P.S. The photos in this month’s series are from my trip to India.

About Benjamin Chicka

Benjamin J. Chicka is a Ph.D. student in philosophy of religion and theology at Claremont Graduate University. His doctoral research focuses on relating the religion and science and religious pluralism conversations through the methodology of the American pragmatists he calls Pragmatic Constructive Realism (PCR). Someone following PCR is neither a naive metaphysician nor a bore without hope. Benjamin has published in astronomy, neuroscience, as well as theology.

  • Joshua

    I’ll admit the Philosophy of Science is not my field, nor is the Philosophy of Religion, or Religion and Science.
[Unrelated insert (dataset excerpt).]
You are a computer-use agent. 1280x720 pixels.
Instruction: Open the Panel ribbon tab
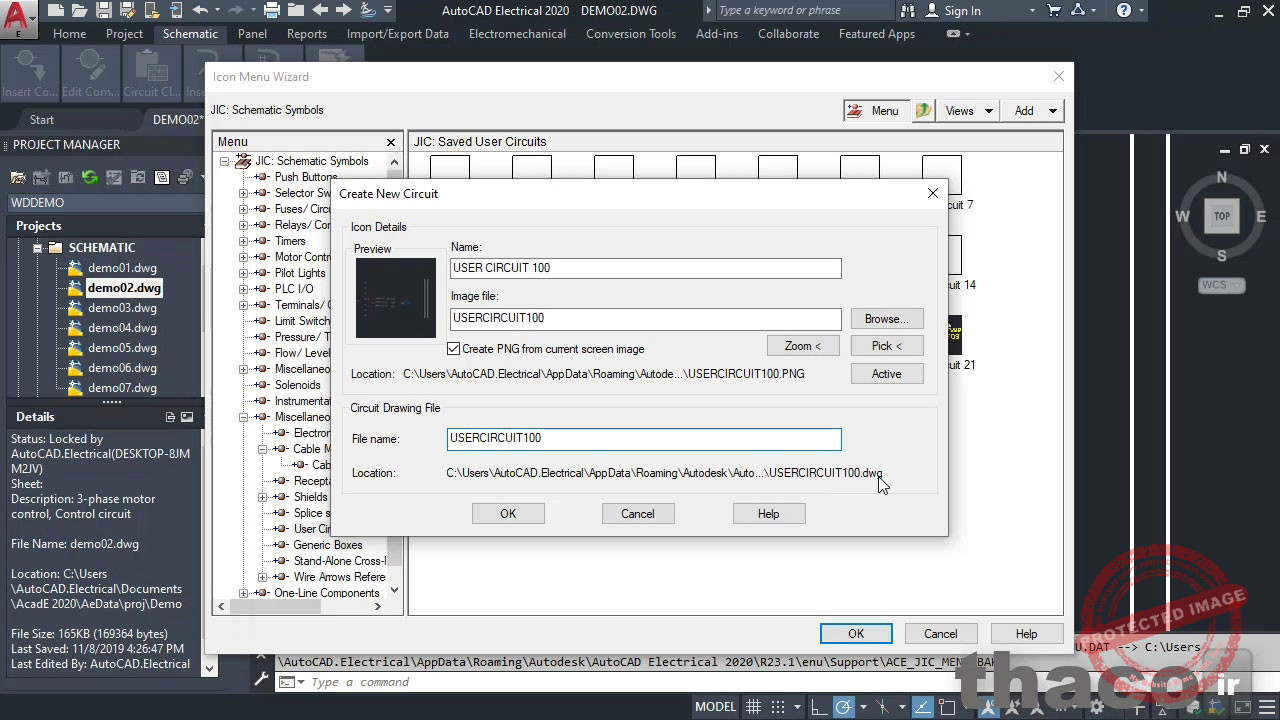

Most of my ideas about Religion comes from a Religious Studies perspective, which draws from several disciplines including but not limited to philosophy and anthropolgy. And my ideas about Science are skeptical and existential. I gravitate toward these ideas, because I usually find the Western discipline of the Philosophy of Religion too preoccupied with defending Religion, where as I see Religion as only a category for scholarly examination and distinct from religious phenomenae (Jonathan Z. Smith). And I see science as curious contradiction between empirical methodology and an institution like any other with its own plausibilities and biases. I don’t want to make too much of those famous cases of scientists believing something that is empirically false, disregarding the empirically factual claim in opposition. (Who is the real scientist, the guy who thinks ulcers are caused by bacteria, or all the others who knew for certain that they were caused by stress? This example is a little dated, but a great case nonetheless.) Too much can be made from those cases. And that isn’t the point I want to make here. From what I can see in this artcle, in India, many of these issues, those that kept me from really engaging these disciplines before, are at least partially resolved in India. There isn’t a need to defend Religion (the academic category), and science at least partially accepts the existential difference between being a scientist (a person), and science (a tradition/method).

    Perhaps the author would care to comment on this issue?